Work instructions: Can you render the records below, from the line with "You are a GUI" up to and including the line with "The width and", as a Markdown table with the columns Row and Line, one row per line, skipping any blank lines?

Extracted records:
━━━━━━━━━━━━━━━━

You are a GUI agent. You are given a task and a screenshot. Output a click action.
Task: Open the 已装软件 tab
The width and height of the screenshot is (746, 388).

━━━━━━━━━━━━━━━━

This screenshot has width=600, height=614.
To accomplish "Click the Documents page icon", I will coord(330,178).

━━━━━━━━━━━━━━━━

Expected output:
| Row | Line |
|---|---|
| 1 | You are a GUI agent. You are given a task and a screenshot. Output a click action. |
| 2 | Task: Open the 已装软件 tab |
| 3 | The width and height of the screenshot is (746, 388). |